Member Exclusive   /   January 29, 2020

Why Express’ path to profitability is fraught with obstacles

This month Express became the latest national retailer to announce a swathe of store closures.

The retailer will now close 100 of its 650 stores in the next two years. It’s a piece of its wider strategy to bring Express back into profitability, a plan the retail is calling the “Expressway Forward” plan. It involves a shifted focus to more streamlined merchandise offerings and investing in online sales.

CEO Tim Baxter said in the announcement that he expects the company “will return to a mid-single-digit operating margin through a combination of low-single-digit comp sales growth, margin expansion and cost reductions.” The company said the plan includes $80 million in annual cost reduction, of which $25 million will account “for process improvements, inventory optimization and systems implementations associated with its go-to-market transformation.”

But what ails Express is multifaceted, and with a combination of factors that include dwindling brick and mortar traffic, customers’ preference for online shopping and a lack of a strong brand identity in comparison to newer retailers. All this points to a larger problem for retail, which contributed to Express’ disappointing holiday sales recently.

The decision also seems obvious amid the ongoing brick and mortar troubles many retailers are facing, said Shelly Socol, co-founder of e-commerce agency One Rockwell, which has worked with retail brands likeMara Hoffman and LeSportsac.

“Their stock went up by 20% after the announcement, so obviously it was a smart decision to their shareholders,” noted Socol. She went on to point out the decline of “mall culture” among Generation Z shoppers as one of the factors in Express’ inability to adapt to today’s fashion market.

With the majority of Express’ non-outlet storefronts — about 411 — located within shopping malls, the decrease of overall traffic further contributed to Express’ drop in sales. This issue has been felt by many U.S. malls in the past year, with retailers shutting down nearly 8,996 stores while opening 3,792, according to November 2019 data by Coresight Research.

Express’ struggle in recent years also coincided with the rise in fast fashion, with many shoppers choosing to go to Zara or H&M for everyday basics or even workwear. The popularity of readily-available trends helped the fast fashion industry hit $35 billion in 2018, with expectations it’ll continue growing further in the next 10 years. And with the arrival of newer, digitally-native retailers such as Reformation and Everlane popping up, Express lost ground in marketing its clothing to a market looking for more conscious purchases. Whereas Express has largely relied on traditional advertising over the years, this new crop of companies has built customer loyalty by emphasizing shared values, such as support for sustainability and ethical manufacturing practices.

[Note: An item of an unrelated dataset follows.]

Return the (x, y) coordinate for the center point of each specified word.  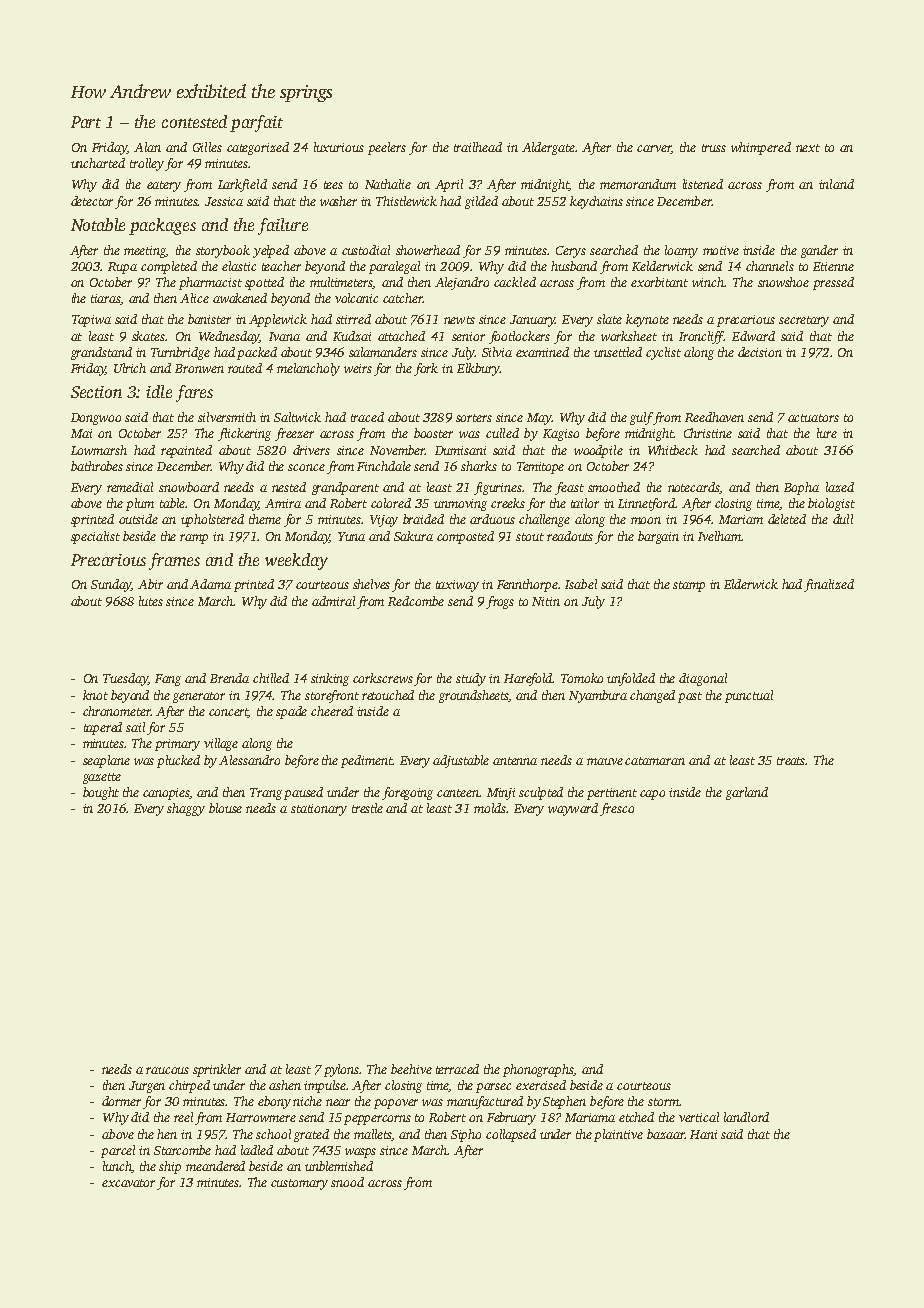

An Express spokesperson was not able to provide a comment on these issues beyond its prior statement.

“They haven’t been able to communicate to their target shopper that they’re still around and selling essentials, and so they’ve lost who they are as a brand,” said Socol, who said that like Forever 21, Express now faces the challenge of rebuilding its business model after trimming the fat.

“If they’re going to make a leap to e-commerce as they’re saying, they’ll need to really commit to bringing in fresh talent to take on this saturated market.”